A Man Needs To Be Told
I don't know who the five chaps up above are but they aren't The Charlatans.
Thursday, 4 October 2012
Don't Ask Why
I'm not saying that Don't Ask Why is necessarily any better than Soon or You Made Me Realise but recently when I've listened to this year's remastered version off the My Bloody Valentine ep's 1988-1991 compilation it seems like the perfect blend of narcotic, post-coital wooze, melody, distortion and noise. It is total MBV perfection.
Don't Ask Why
Labels:
Creation Records,
kevin shields,
my bloody valentine
Wednesday, 3 October 2012
I Did Not Mean One Word Of What I Said
Usually when I hear a radio dj utter the words 'indie classic' it's time to reach for the dial- they're often followed by Oasis or Stereophonics or some such drivel and rarely something like this, which is yer actual indie classic. Memorably covered 1990 Balearic style by St Etienne.
Let's Kiss And Make Up
Tuesday, 2 October 2012
Submission
I've not posted any stuff that gets sent to my email inbox for some time and occasionally I feel a tinge of guilt about it. Here's a couple that might be of interest to some of you.
Dot Dash are a Washington DC based guitar post-punk band, who have been here before. They've got a new album out called Winter Garden Light. It's pretty good to be honest. You can listen to them and buy it at Bandcamp.

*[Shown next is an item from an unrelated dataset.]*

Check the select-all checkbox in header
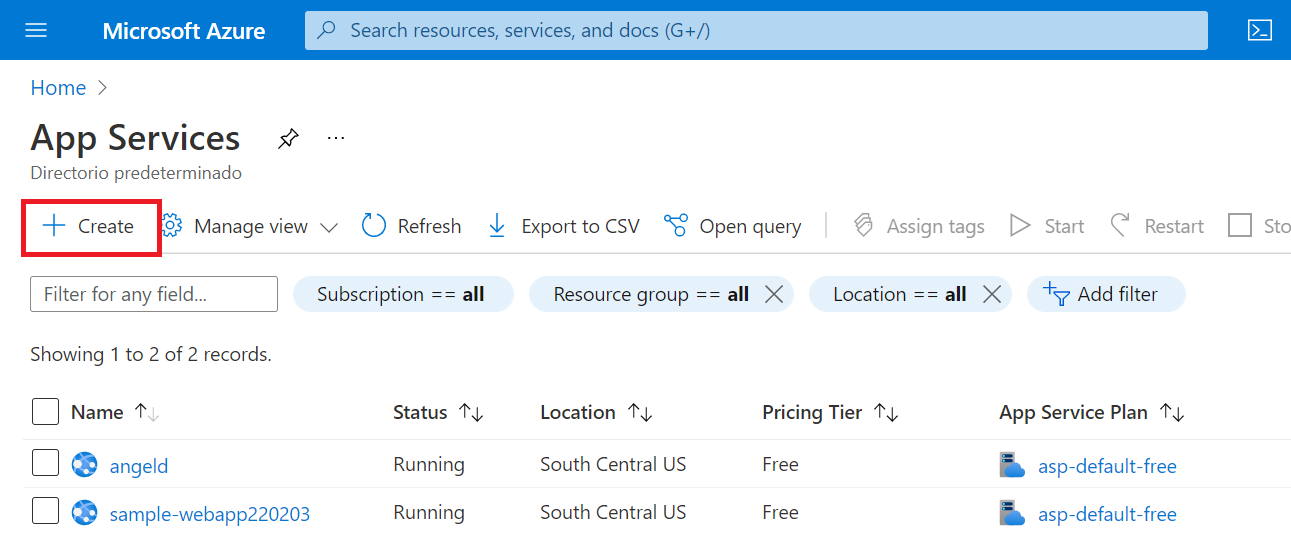 pyautogui.click(x=45, y=412)
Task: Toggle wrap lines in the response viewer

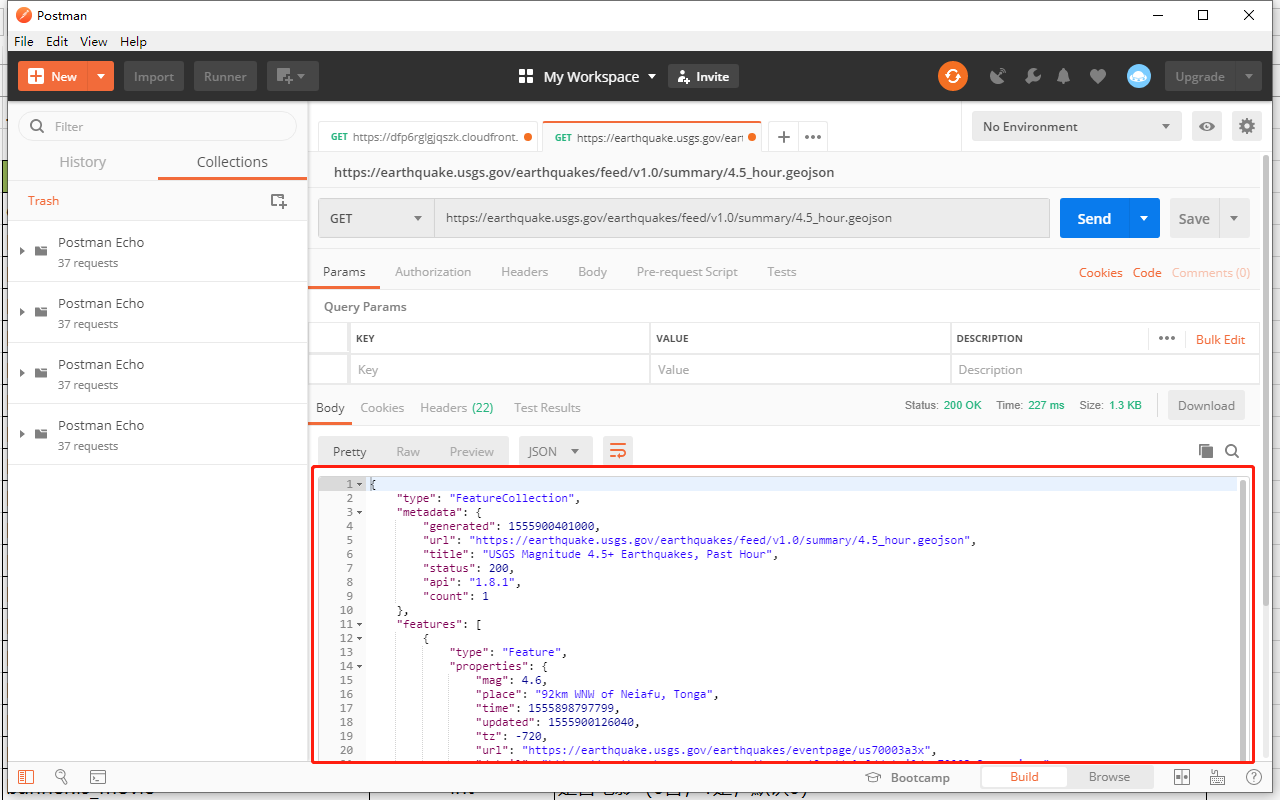Action: pyautogui.click(x=617, y=450)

Slightly more off the map are The Bordellos, who were drawn to Bagging Area by the Half Man Half Biscuit stuff, which gives you an idea of their outlook. Fuzzed out goth-garage apparently. Their Bandcamp page is here, featuring the Bring Me The Head Of Justin Bieber ep available as a name your price download i.e. you can pay nothing for it if you want to. The Bordellos say of themselves 'Midlife crisis, teenage angst, put them in songs and sell them to the yanks... they say 'No thanks' '. Worth a punt.
And I'm Telling You Now
I read a big piece in one of the weekend newspapers about Kirsty MacColl, who died ten years this December. All her albums are being re-released. I haven't got any of them, only the odd song I picked up here and there. There aren't many cover versions of Smiths songs I like- Morrissey and Marr stamped their own characters all over them so much that almost any cover version comes up short. But this one by Kirsty is as good, if not better, than the original.
You Just Haven't Earned It Yet Baby
As I'm typing this the internet is reckoning that The Smiths are about to reform. My hairdresser says he heard that they were going to do it last summer but The Stone Roses re-union scuppered it and stole the thunder.
Labels:
johnny marr,
kirsty maccoll,
morrissey,
the smiths
Monday, 1 October 2012
So Much Confusion When October Comes Around
I always think of this song at the start of October- Pet Shop Boys and their 1990 song My October Symphony. Lovely, lush, grown up pop music. The album, and maybe this song, featured understated guitar work from Mr. Johnny Marr.
My October Symphony
Of the pair of gentlemen in the picture, posted at Whitsun 1939, I'd say Neil Tennant's the one on the right and Chris Lowe on the left.